=== Problem statement ===
Copy the rows starting at the line containing "Select the Dividir crop-shaped icon" and ending at the line containing "Action: tap(41, 137)", leaving out the pictures.

=== Record excerpts ===
++++++

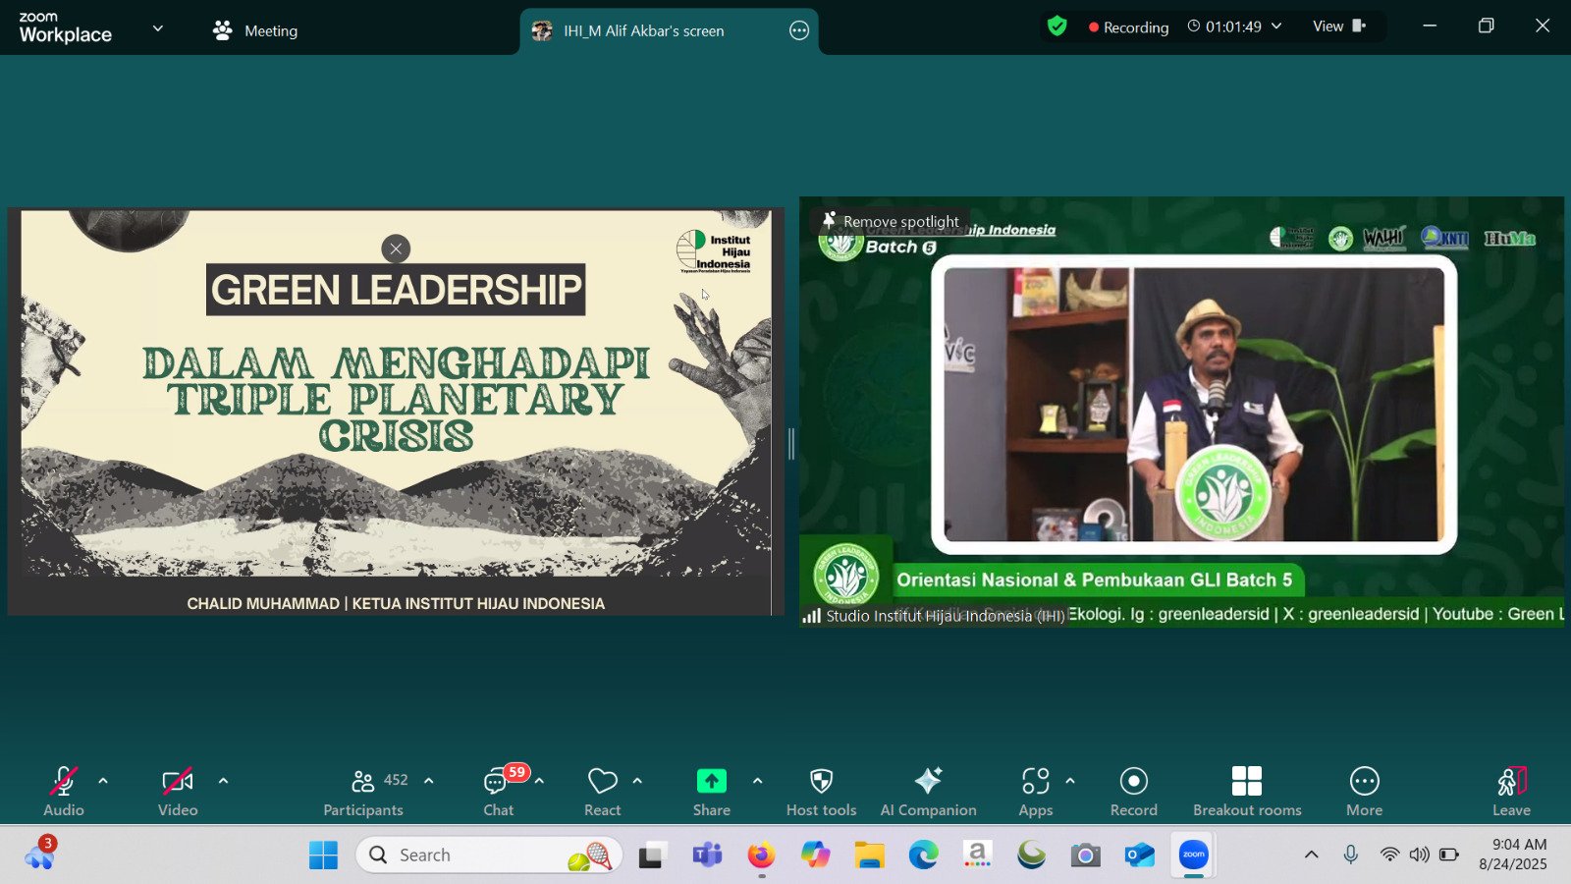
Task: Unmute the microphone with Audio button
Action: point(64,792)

++++++

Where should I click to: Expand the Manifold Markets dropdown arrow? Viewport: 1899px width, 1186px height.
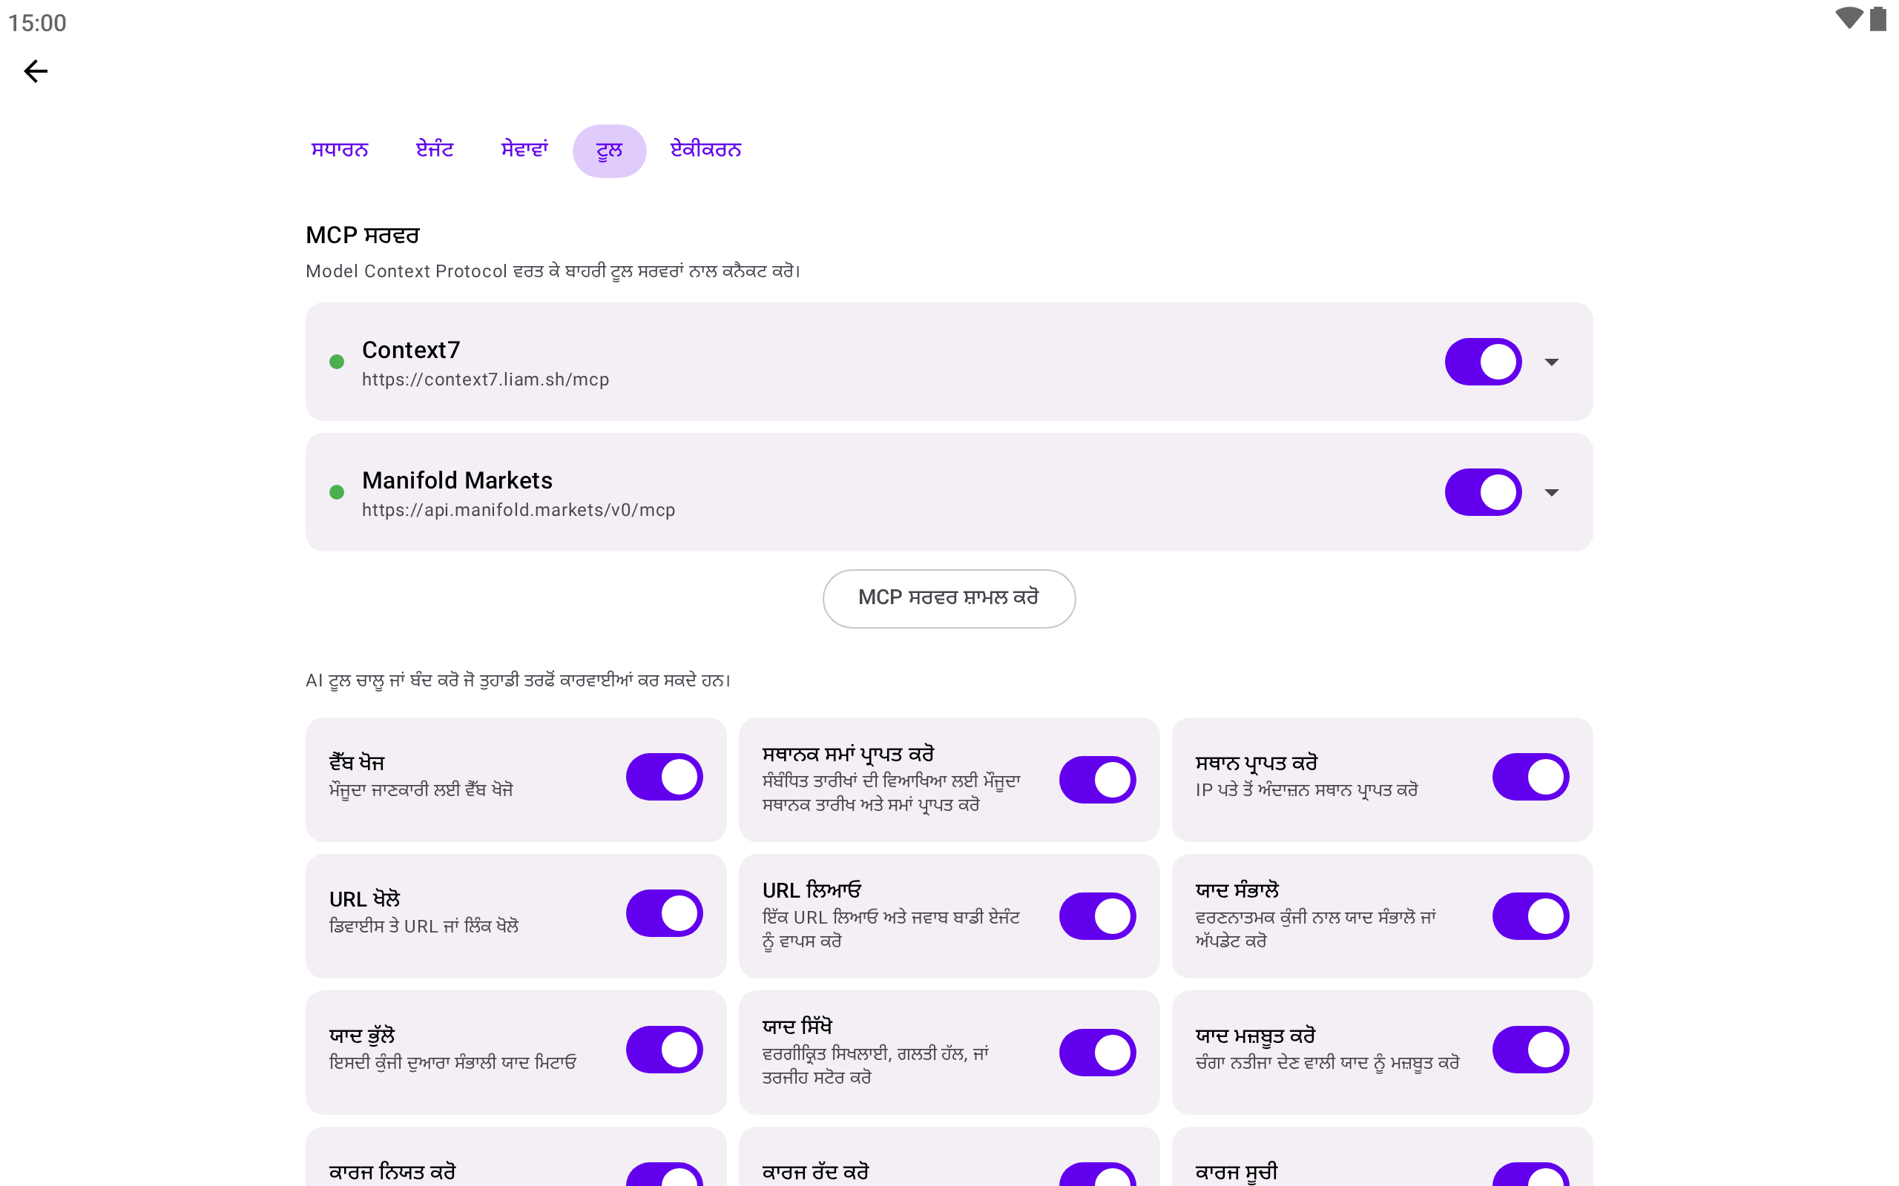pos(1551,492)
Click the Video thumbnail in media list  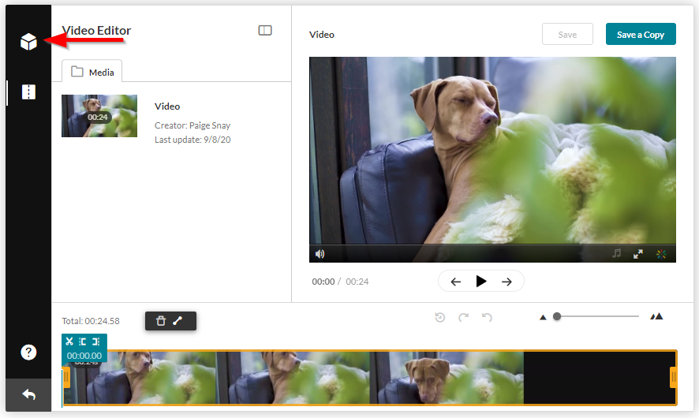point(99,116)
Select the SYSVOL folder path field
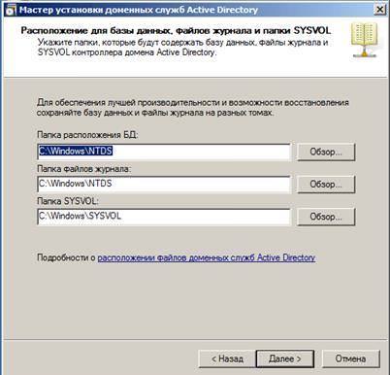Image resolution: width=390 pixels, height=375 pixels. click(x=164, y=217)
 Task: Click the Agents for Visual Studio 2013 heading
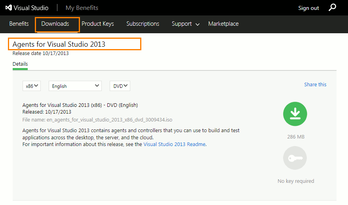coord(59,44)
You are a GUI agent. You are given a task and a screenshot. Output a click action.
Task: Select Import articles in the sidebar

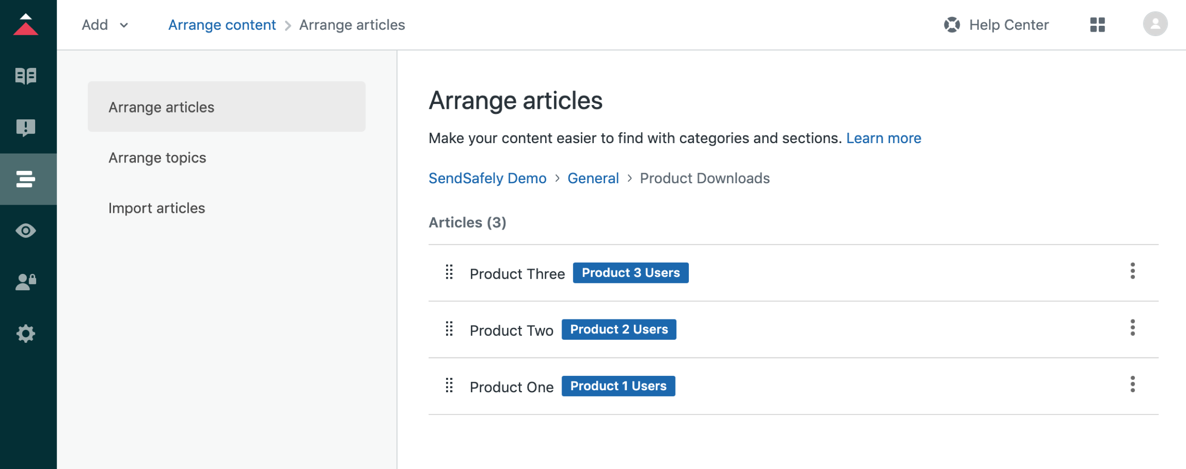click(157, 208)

++++++

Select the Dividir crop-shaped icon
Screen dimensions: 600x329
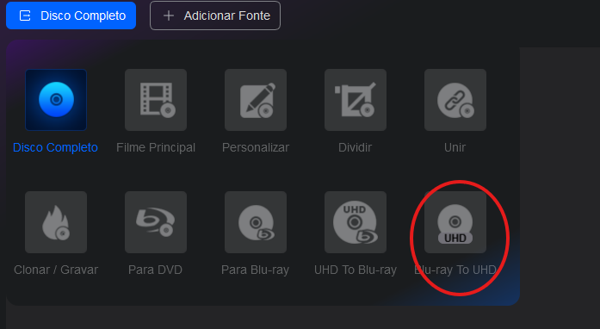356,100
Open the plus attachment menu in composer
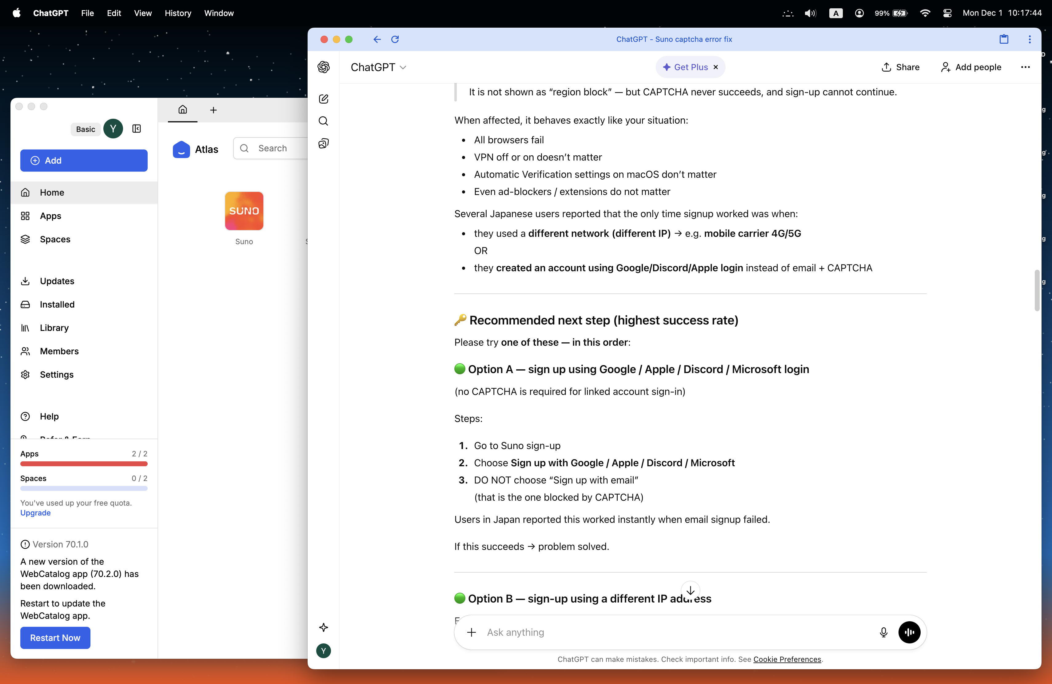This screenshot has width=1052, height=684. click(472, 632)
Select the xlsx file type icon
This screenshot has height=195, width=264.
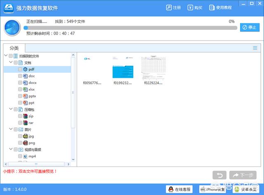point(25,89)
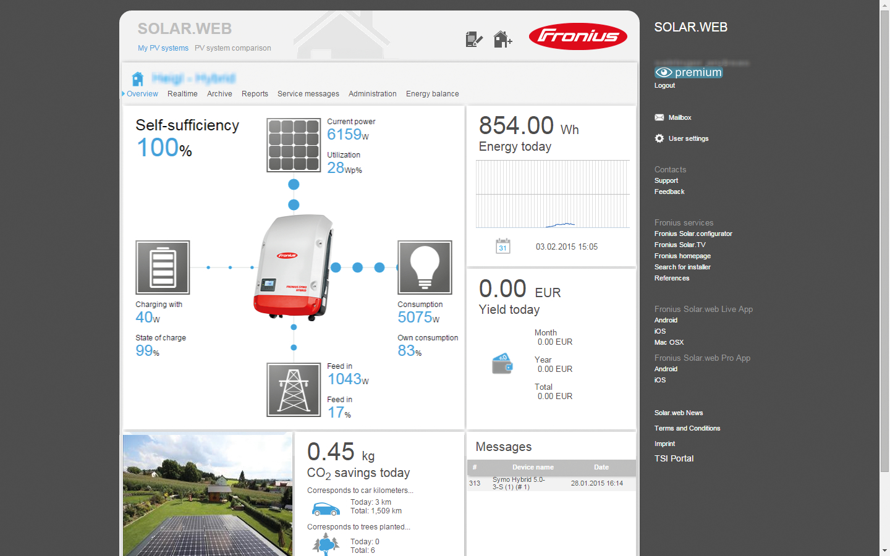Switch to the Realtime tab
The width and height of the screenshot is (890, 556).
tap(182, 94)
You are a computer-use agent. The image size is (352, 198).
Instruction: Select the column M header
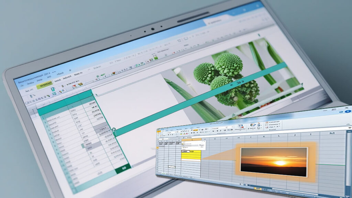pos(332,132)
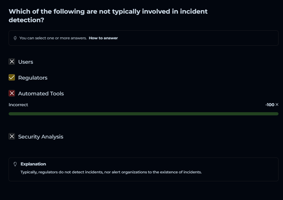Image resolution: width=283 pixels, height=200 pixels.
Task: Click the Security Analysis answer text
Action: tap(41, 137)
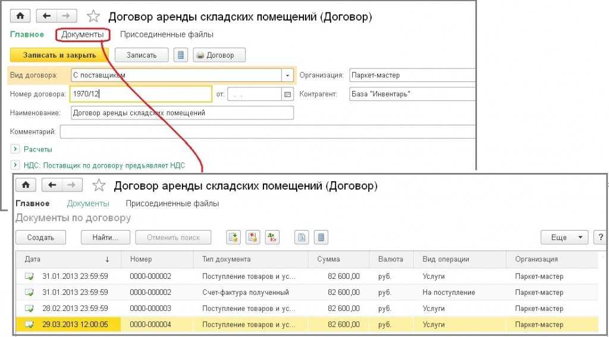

++++++

=== The solution ===
Select the Dividir crop-shaped icon
Screen dimensions: 600x329
356,100
Open the plus attachment menu in composer
This screenshot has width=1052, height=684. click(472, 632)
Select the xlsx file type icon
This screenshot has height=195, width=264.
point(25,89)
Switch to the Realtime tab
The width and height of the screenshot is (890, 556).
tap(182, 94)
You are a computer-use agent. The image size is (352, 198).
Instruction: Select the column M header
pos(332,132)
Image resolution: width=283 pixels, height=200 pixels.
Task: Click the Security Analysis answer text
Action: tap(41, 137)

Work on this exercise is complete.